Quincy Wilson (born August 16, 1996) is an American football cornerback who is a free agent. He played college football at Florida.

Early years
Wilson attended the University School of Nova Southeastern University in Fort Lauderdale, Florida. During his high school football career, he had 77 tackles and six interceptions. He committed to the University of Florida to play college football.

College career
As a freshman at Florida in 2014, Wilson played in all 12 games and made two starts. He recorded 22 tackles and an interception. As a sophomore in 2015, he played in all 14 games with nine starts and recorded 26 tackles and two interceptions. He returned as a starter his junior year in 2016. As a junior in 2016, Wilson played 13 games with 33 tackles, a sack, three interceptions, and six passes defended. Wilson had one of the quickest rises of any draft prospect in 2016. Prior to 2016, Wilson played a reserve role behind Vernon Hargreaves III, Brian Poole, and Teez Tabor. After the departure of Hargreaves, Wilson displayed great coverage skills and athleticism.

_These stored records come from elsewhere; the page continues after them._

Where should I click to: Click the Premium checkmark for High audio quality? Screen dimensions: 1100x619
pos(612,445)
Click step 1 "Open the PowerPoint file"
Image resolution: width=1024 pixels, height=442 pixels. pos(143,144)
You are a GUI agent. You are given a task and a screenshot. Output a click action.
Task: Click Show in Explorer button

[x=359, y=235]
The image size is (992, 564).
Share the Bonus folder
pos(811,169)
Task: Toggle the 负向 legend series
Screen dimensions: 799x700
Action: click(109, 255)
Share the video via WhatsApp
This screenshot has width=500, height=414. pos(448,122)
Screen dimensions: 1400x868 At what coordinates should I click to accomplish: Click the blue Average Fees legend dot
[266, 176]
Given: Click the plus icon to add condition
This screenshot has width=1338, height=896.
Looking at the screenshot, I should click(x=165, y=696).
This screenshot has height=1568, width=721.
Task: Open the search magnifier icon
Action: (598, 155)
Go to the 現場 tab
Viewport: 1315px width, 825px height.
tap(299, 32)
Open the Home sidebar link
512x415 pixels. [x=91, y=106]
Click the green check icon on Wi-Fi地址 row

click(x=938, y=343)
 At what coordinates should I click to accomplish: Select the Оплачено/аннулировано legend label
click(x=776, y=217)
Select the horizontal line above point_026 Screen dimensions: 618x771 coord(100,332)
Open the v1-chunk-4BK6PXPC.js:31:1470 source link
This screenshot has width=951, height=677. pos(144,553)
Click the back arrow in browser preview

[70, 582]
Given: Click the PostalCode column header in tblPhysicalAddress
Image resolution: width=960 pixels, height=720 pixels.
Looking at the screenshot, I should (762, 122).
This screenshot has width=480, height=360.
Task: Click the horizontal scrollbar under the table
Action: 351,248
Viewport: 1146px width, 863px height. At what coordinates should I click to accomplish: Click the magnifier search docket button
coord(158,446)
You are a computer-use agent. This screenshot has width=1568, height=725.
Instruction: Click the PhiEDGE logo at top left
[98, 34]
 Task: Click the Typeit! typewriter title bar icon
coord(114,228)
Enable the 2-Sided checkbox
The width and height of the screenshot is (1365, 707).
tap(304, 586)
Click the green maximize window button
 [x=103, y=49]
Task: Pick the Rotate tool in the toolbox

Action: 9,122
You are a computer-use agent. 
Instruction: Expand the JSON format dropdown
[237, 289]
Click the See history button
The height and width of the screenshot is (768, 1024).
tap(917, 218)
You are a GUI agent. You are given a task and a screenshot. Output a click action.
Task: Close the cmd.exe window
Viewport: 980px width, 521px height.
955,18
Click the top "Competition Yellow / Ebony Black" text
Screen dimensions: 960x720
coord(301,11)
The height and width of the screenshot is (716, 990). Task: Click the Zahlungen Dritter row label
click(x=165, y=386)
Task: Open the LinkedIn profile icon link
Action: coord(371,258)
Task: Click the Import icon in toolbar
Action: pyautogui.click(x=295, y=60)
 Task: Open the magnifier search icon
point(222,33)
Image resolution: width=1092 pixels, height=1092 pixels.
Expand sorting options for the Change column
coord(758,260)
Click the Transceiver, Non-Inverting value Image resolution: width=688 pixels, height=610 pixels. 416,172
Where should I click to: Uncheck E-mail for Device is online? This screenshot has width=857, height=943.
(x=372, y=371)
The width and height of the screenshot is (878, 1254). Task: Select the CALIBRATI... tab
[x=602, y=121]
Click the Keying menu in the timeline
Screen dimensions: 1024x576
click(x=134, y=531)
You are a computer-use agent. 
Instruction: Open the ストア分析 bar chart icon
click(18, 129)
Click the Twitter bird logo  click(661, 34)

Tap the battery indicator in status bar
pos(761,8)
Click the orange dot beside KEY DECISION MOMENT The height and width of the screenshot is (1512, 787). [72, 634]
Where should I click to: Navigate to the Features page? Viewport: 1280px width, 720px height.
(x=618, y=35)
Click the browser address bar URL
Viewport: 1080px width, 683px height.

In a single season, Wilson went from a largely unknown prospect to a possible first round pick. After the season, Wilson decided to forgo his senior year and enter the 2017 NFL Draft.

Professional career
Wilson was one of 60 collegiate defensive backs to attend the NFL Scouting Combine in Indianapolis, Indiana. He completed all the combine drills and finished first among all defensive backs in the short shuttle and 14th in the three-cone drill. On March 28, 2017, Wilson attended Florida's pro day, but opted to stand on his combine numbers and only run coverage and receiving drills as scouts and team representatives from 28 NFL teams attended, including New England Patriots' head coach Bill Belichick. Wilson attended private workouts and visits with multiple teams, including the Dallas Cowboys, Philadelphia Eagles, and Cleveland Browns. At the conclusion of the pre-draft process, Wilson was projected to be a second round pick by NFL draft experts and scouts. He was ranked the second best cornerback prospect in the draft by Sports Illustrated, was ranked the sixth best cornerback by ESPN, was ranked the eighth best cornerback by NFLDraftScout.com,
and was ranked the ninth best cornerback prospect in the draft by NFL analyst Mike Mayock.

Indianapolis Colts
The Indianapolis Colts selected Wilson in the second round (46th overall) of the 2017 NFL Draft. He was the eighth cornerback selected and was the first of two cornerbacks the Indianapolis Colts drafted in 2017, ahead of fifth round pick Nate Hairston.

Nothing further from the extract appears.